House debates

Monday, 7 November 2022

Bills

Anti-Discrimination and Human Rights Legislation Amendment (Respect at Work) Bill 2022; Consideration in Detail

4:17 pm

Photo of Adam BandtAdam Bandt (Melbourne, Australian Greens) Share this | Hansard source

Just briefly, the Greens support this amendment to the Anti-Discrimination and Human Rights Legislation Amendment (Respect at Work) Bill 2022, and I thank the member for Kooyong for moving it. The Greens first raised this issue in the report of the Senate inquiry into this bill. The cost provision is important because this bill now gives people a number of very important rights—rights that we support—and we welcome the passage of this bill. But to have those rights, including the right to be in a workplace free from discrimination and harassment, you must be able to enforce them.

Now, the barriers in the way of people enforcing the rights that they have under this bill will often be financial.

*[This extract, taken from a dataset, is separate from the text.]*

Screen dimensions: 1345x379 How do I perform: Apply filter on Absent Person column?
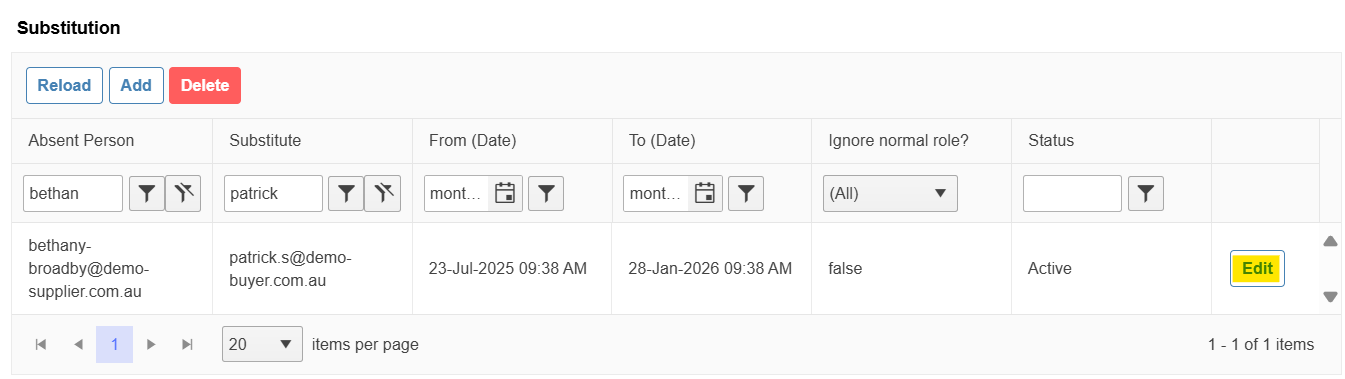click(147, 194)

There are two things that need to be done to remove that barrier. One is to say that you are not going to be exposed to having to pay your employer's costs if you bring a case in good faith and you lose. But the second, in those instances where you bring a case and you're successful, is to have the capacity to have some of the costs recovered. What is very, very clear from the evidence that was submitted to the Senate inquiry during the course of this bill is that in many instances it is only the capacity for someone to recover some of those costs and not to have to bear them out of their own pocket—it's their own costs I'm talking about—that means that people can seek justice and can seek that the law be enforced.

The provision that is being put forward is one that says: if you come and bring an action, you will know that, unless you're acting in bad faith or vexatiously, you are not going to be out of pocket and that if you succeed because you've demonstrated that the employer has broken the law—perhaps by providing an unsafe workplace or perhaps by allowing discrimination to happen against you—then you're going to get your costs, or at least a substantial part of them, met. The organisations who have come and given evidence and have signed the open letter today have all made the point very, very clearly that this will often be the only way we will be able to enforce the law.

I listened carefully to the Attorney-General's contribution during the summing up debate and I was pleased to hear—if I understood it correctly—that this is something that the government will be giving further consideration to. Because this is an important bill, and one that we welcome, and as the Greens flagged in our Senate report, this must be resolved, moved to amend, in the Senate when the bill comes before the Senate—the rights that are granted to people to be in a workplace free from sexual harassment and discrimination have to be rights that can be enforced. This cost provision is modelled on whistleblower legislation, where similar provisions apply. In many instances it's going to be women who are blowing the whistle on sexual harassment in their workplace, and they have the right not only to be protected from adverse cost orders but to know that if it's demonstrated that the employer has done the wrong thing then their costs are going to be met, all or in part.

I thank the Attorney-General for saying during the summing up debate that this is something which is going to be considered as this bill works its way through the Senate. A change to this provision, whether it's along the lines of that proposed by the member for Kooyong or along the lines of what the Greens have proposed in the Senate or along other lines, will actually expand access to justice and ensure that the new rights that are gratefully received in this bill will be able to be enforced.